The menu changes four times a year to follow the season's best fish and shellfish, with a green fish soup that has been on since opening and lutefisk and skrei in season. For a confident host-the-whole-team seafood night by the water, it is the first booking to make. Group menus are quoted on inquiry.
2.KöD Posthallen
A central steakhouse with curtained private rooms sized 10, 20 or 30; dry-aged cuts and a layout built for work groups.
KöD Posthallen on Tollbugata 15 in the city centre is the steakhouse most precisely set up for work groups. It seats around 170 over two floors, with a ground-floor chambre separee for up to 16 behind a glass wall and an upstairs that holds 50 and can be split with curtains into rooms for parties of 10, 20 or 30, sized exactly to a team.
Dry-aged striploin, ribeye, tenderloin and Japanese wagyu anchor the menu, with cuts running well above 600 grams for the table to share.
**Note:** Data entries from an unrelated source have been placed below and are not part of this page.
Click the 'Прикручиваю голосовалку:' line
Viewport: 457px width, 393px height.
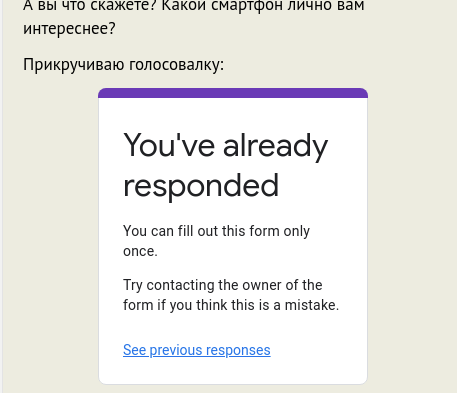(124, 65)
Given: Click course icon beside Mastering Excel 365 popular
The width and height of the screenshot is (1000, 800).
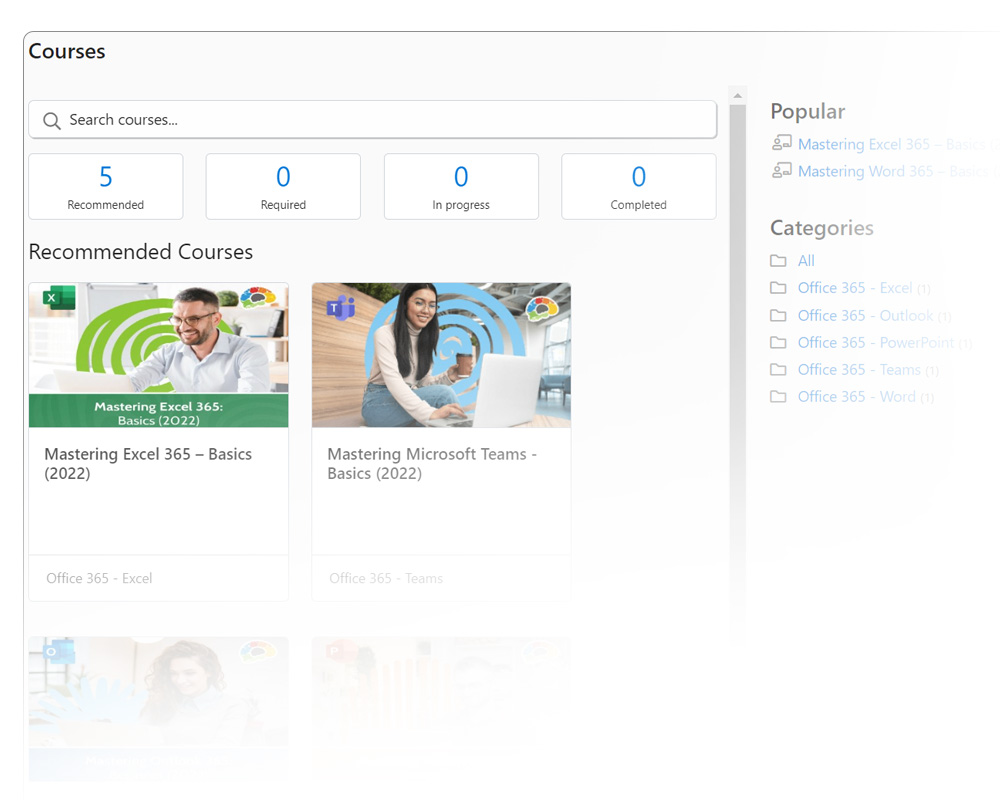Looking at the screenshot, I should point(782,143).
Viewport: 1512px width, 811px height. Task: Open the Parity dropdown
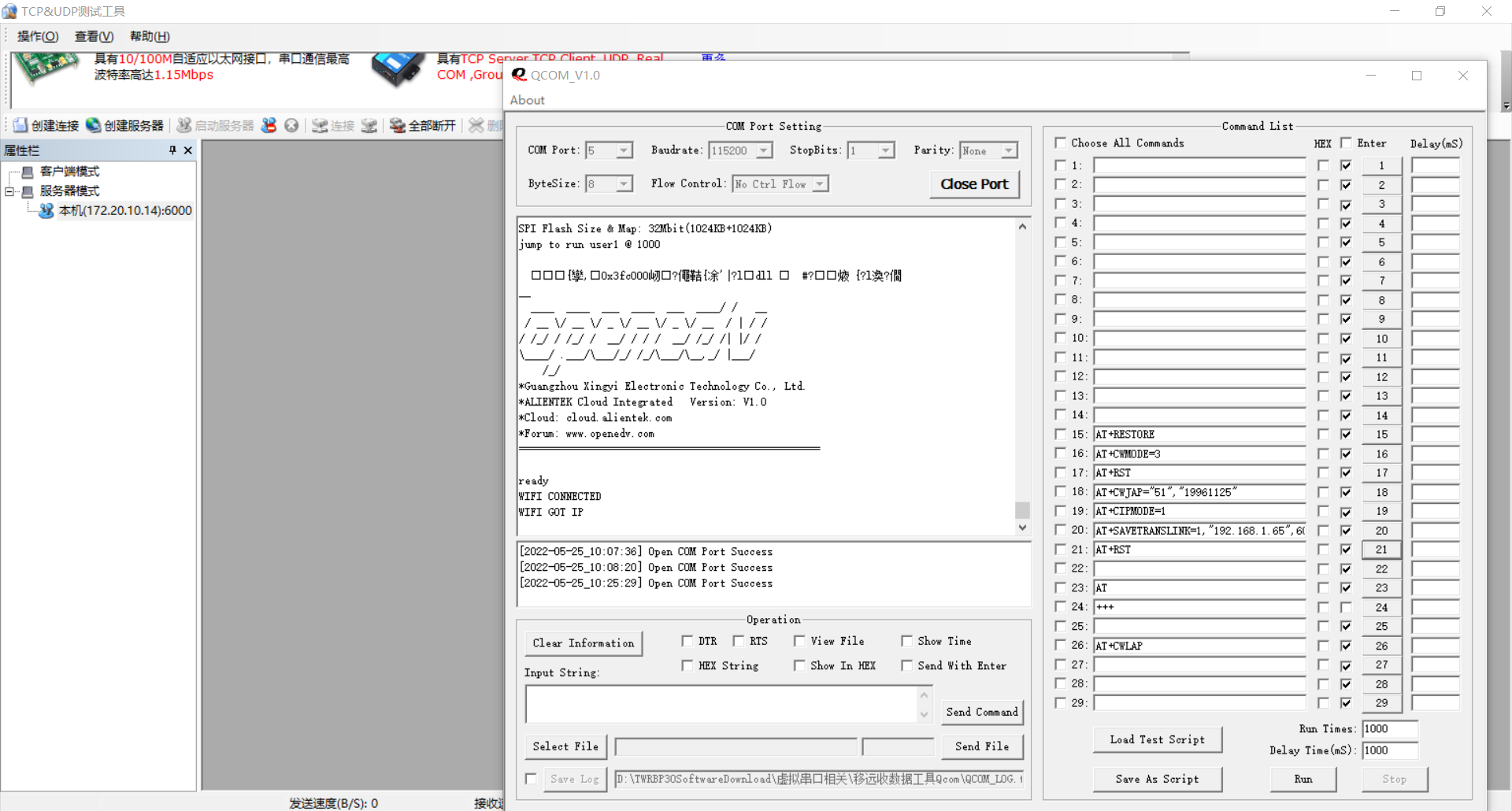(1009, 150)
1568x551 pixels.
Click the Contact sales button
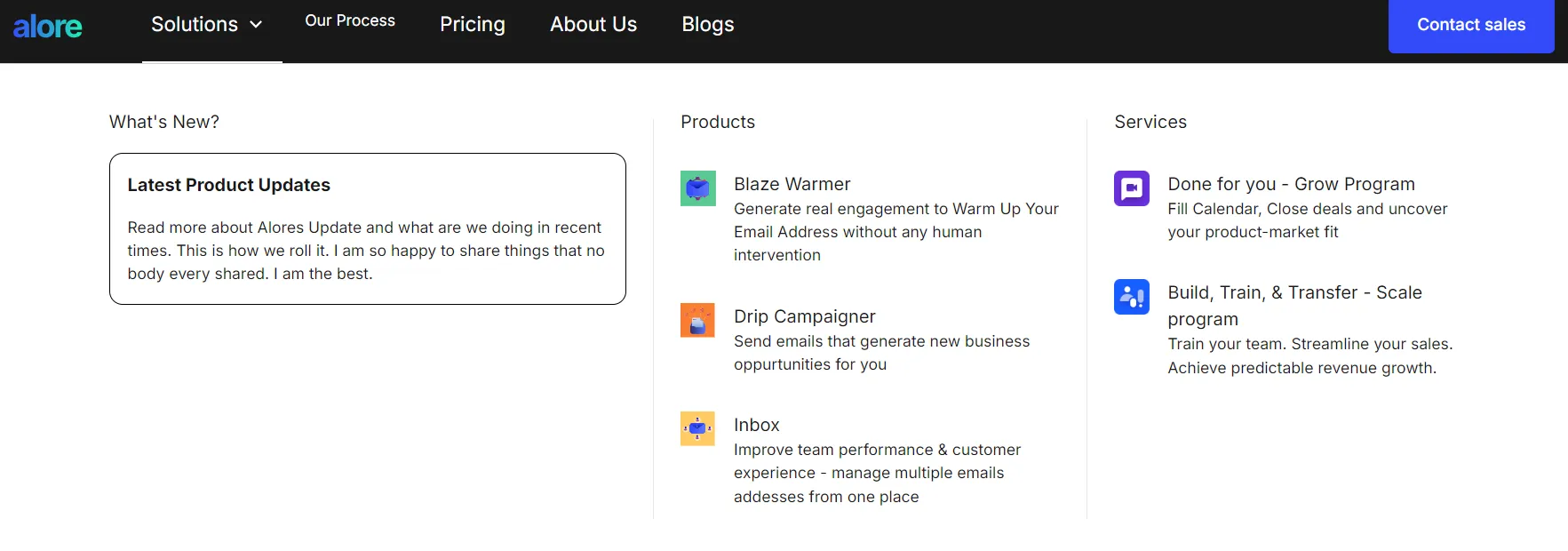click(1470, 25)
A sister KöD in Frogner takes around 100 guests if the centre is booked. For a crowd-pleasing steak night with a private room to your headcount, it is the easy call.
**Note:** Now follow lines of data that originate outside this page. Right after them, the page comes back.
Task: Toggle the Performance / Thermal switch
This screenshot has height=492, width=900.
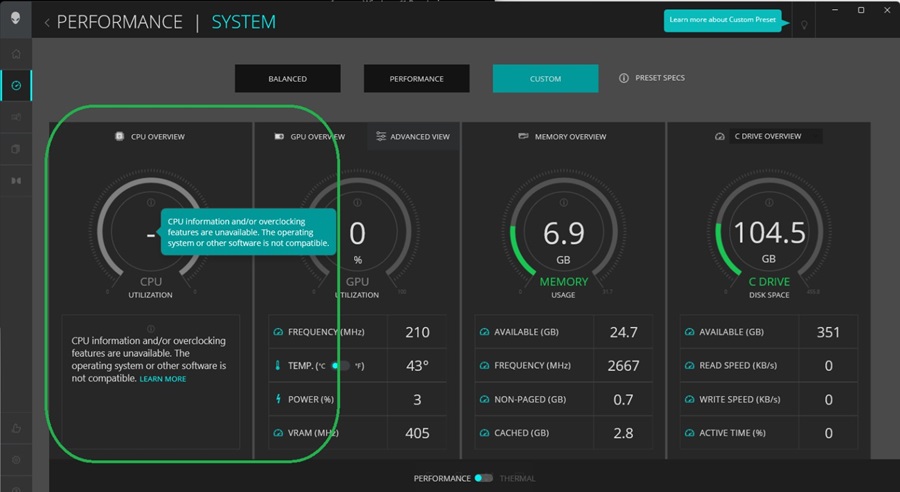Action: click(x=484, y=478)
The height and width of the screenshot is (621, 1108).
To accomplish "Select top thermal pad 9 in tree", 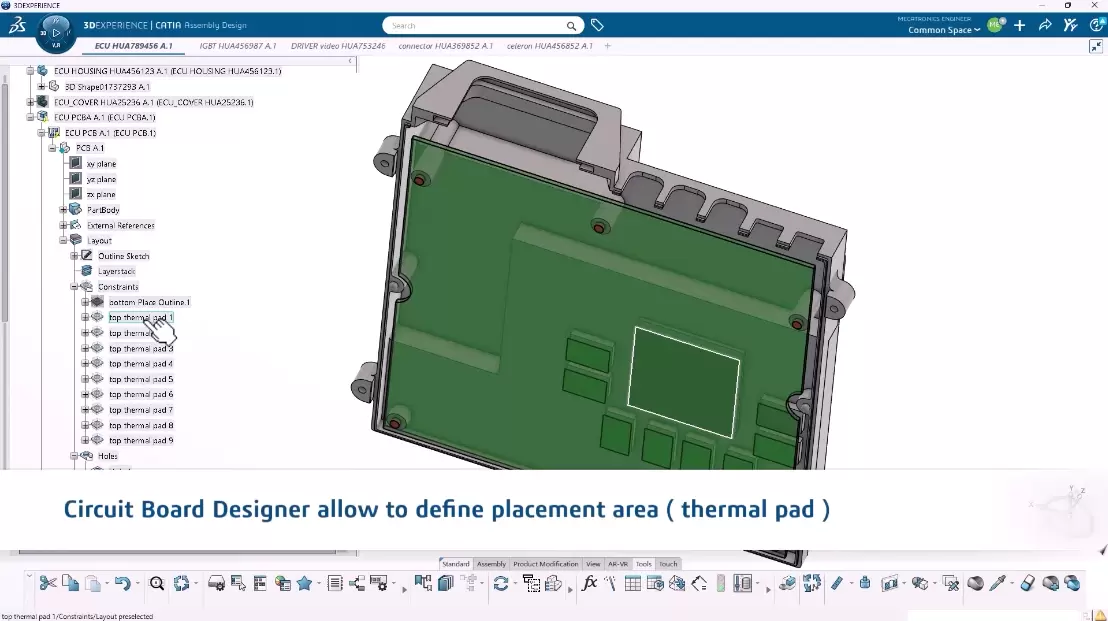I will [x=141, y=440].
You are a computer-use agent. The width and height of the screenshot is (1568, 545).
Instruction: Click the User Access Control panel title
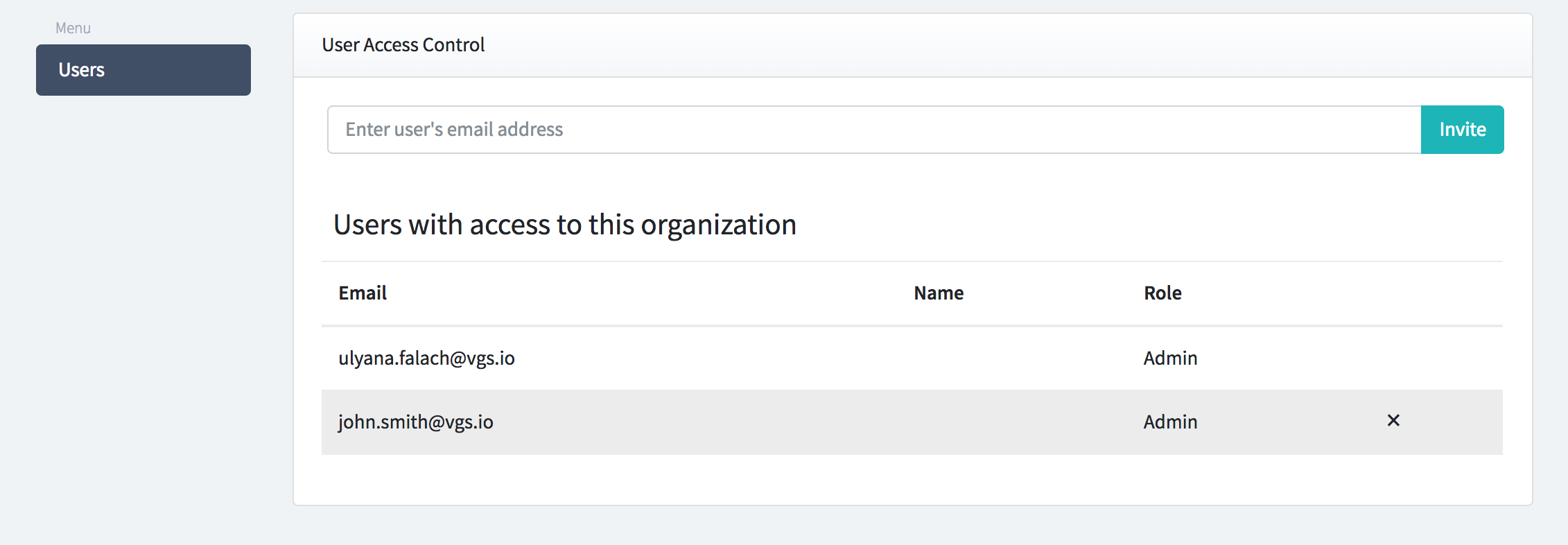(x=403, y=45)
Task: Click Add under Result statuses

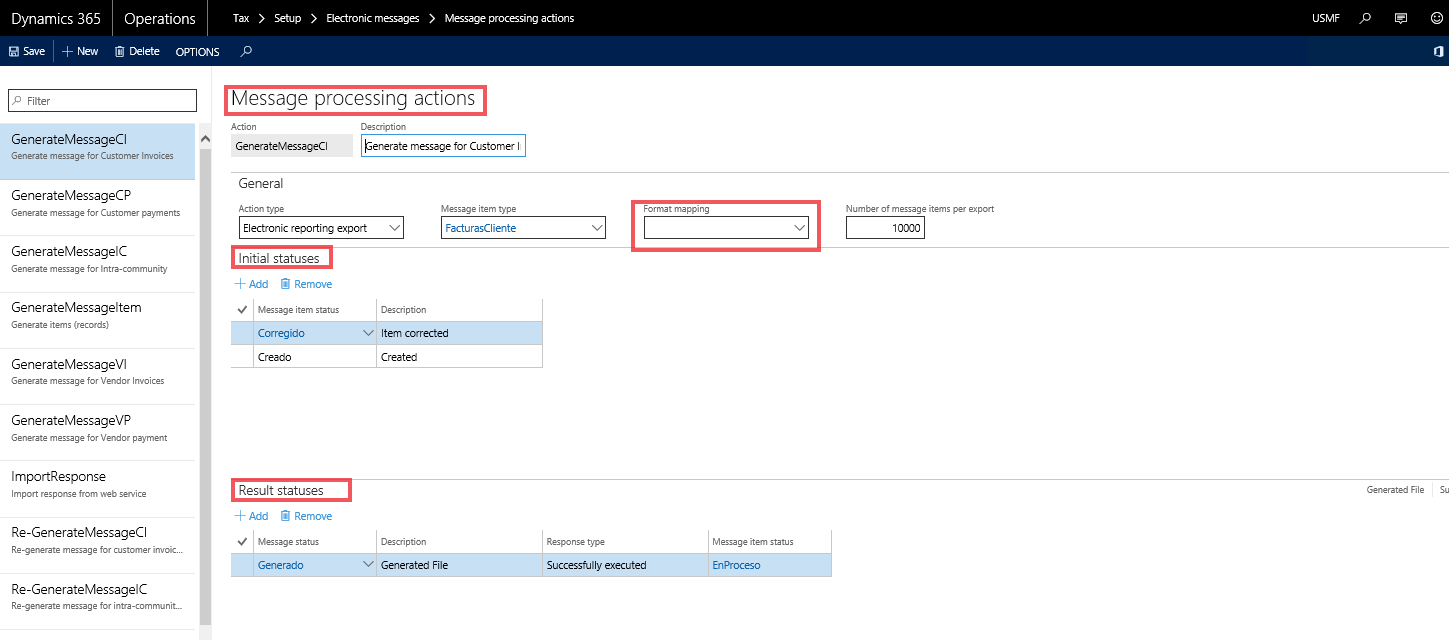Action: (x=251, y=516)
3.Delicatessen Aker Brygge
The ideal social team format; shared tapas, a second-floor chambre separee for 20 to 26 and a set menu for any group of 9-plus.
Delicatessen on Holmens gate 2 at Aker Brygge runs Spanish tapas, which is the right shape for a team because everyone shares and nobody is stuck with the wrong order. It takes group reservations from 9 up to 80, with a second-floor chambre separee suited to parties of 20 to 26 for a business dinner or a celebration, and all bookings of nine or more are served a set menu that takes the friction out of ordering.
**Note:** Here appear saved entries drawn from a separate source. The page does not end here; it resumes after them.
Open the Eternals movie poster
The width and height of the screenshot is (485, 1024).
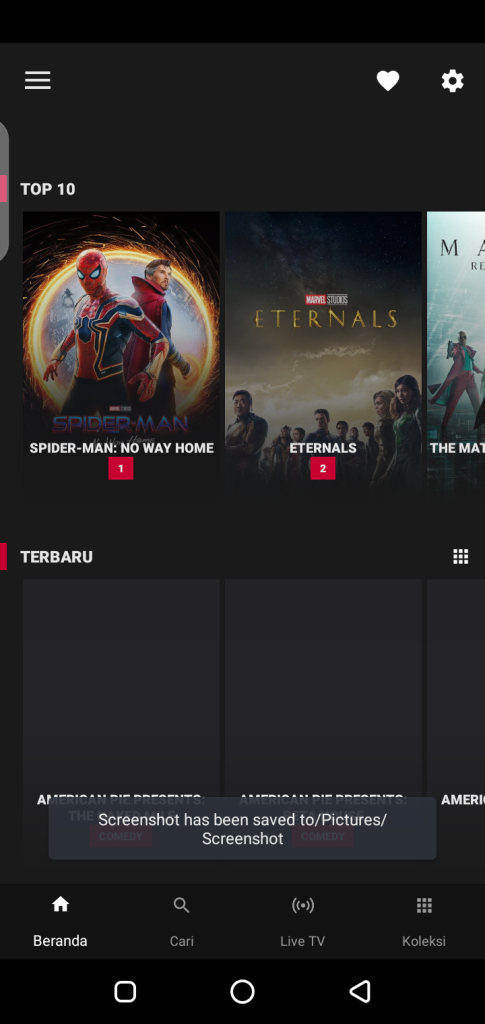[323, 353]
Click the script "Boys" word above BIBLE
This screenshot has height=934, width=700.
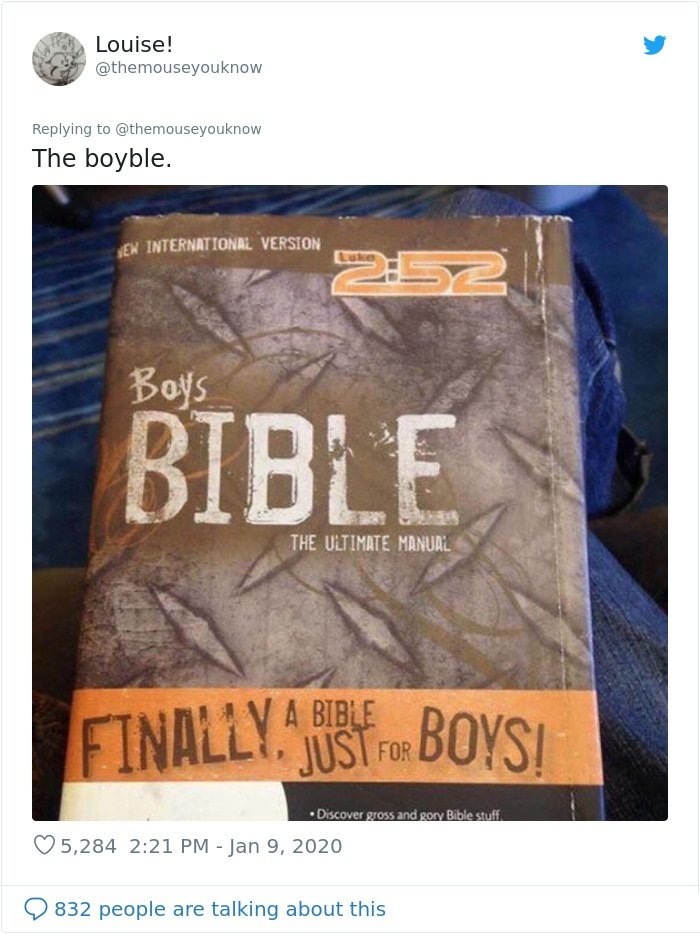click(169, 387)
The relaxed, social tapas format keeps the energy up across a long table, and a sister Grunerlokka location handles groups too. Group set-menu prices are quoted on inquiry; email ahead to lock the room and the menu for your headcount.
4.Olympen
The energetic team night out; long communal tables in an 1892 beer hall with 150-plus Norwegian microbrews and traditional cooking.
Olympen in Gronland, known locally as Lompa, is the archetypal Oslo team-night-out, housed in the city's oldest pub premises dating to 1892. Big long communal tables and a grand chandeliered hall are built for a large, loud, social gathering, and the kitchen turns out seasonal traditional Norwegian dishes.
The draw beyond the room is the beer, with more than 150 brews from Norwegian microbreweries, strong value for Oslo. The adjoining Pigalle venue handles bigger celebrations if the team spills over. For an energetic, communal night rather than a polished sit-down, this is the one to book.
5.Mathallen Oslo
Best for a mixed-tastes crowd; around ten eateries, communal tables and a bookable mezzanine in a 1902 factory by the Akerselva.
Mathallen Oslo, in a 1902 cast-iron factory building on the banks of the Akerselva at Vulkan, reopened as a food hall in 2012 and is the best option when a group has clashing tastes or dietary needs. Around ten eateries and 18 shops over three levels mean everyone picks their own and regroups at the communal tables, with a versatile mezzanine bookable for a more structured private party.
It is casual and has no fixed menu, which suits a relaxed team event rather than a formal dinner, and it works for a daytime gathering as well as an evening one. Book the mezzanine ahead if the team wants a dedicated space rather than the open hall.
6.Norda Oslo
The polished view pick; a 13th-floor Nordic room over the city, best for a smaller leadership dinner or a team brunch.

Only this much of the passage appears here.